Both questions seem absurd at some level. Neither team has cap space for next season to sign Cody Ceci, far less the UFA right-shooting defender on the other end of the spectrum. You can make a case that the Blues don’t actually need Pietrangelo, and signing him isn’t worth the losses needed elsewhere in the lineup to make the cap space. But for the Leafs, the strongest line of reasoning is that anything much less than Pietrangelo on the spectrum of NHL defenders is not enough to make enough difference to justify the moves needed to make the space for him. Go big or go home, is where the Leafs are sitting.
Both teams need to decide what they want most, and how much they’re willing to sacrifice to get it. And it’s not an easy question for either team.
Contract
The first question we need to answer is what is Pietrangelo likely to be offered in free agency?
The Evolving Hockey contract predictor comes up with a truly alarming $9 million AAV on an eight-year term. But that predictor is based on the old-world history of NHL contracts. It’s fair to ask if that’s still valid in the current UFA market, and we can’t know the answer to that. That’s exactly Roman Josi’s deal, so I certainly won’t criticize the predictor — it’s bang on what the market used to be.

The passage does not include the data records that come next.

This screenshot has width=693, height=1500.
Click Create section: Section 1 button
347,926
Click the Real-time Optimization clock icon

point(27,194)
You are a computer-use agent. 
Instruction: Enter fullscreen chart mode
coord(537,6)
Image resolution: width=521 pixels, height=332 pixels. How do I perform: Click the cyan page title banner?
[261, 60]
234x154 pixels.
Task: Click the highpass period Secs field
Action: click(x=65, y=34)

There’s a lot of speculation that free agents might take shorter deals looking to goose up the AAV on their next contract when the cap is up and escrow is down. That’s a risk, and in times that feel uncertain, taking financial risks isn’t the standard human response, even if it’s the smart one. There’s also speculation that teams will squeeze their RFAs to make room for the usual spending spree on free agent day.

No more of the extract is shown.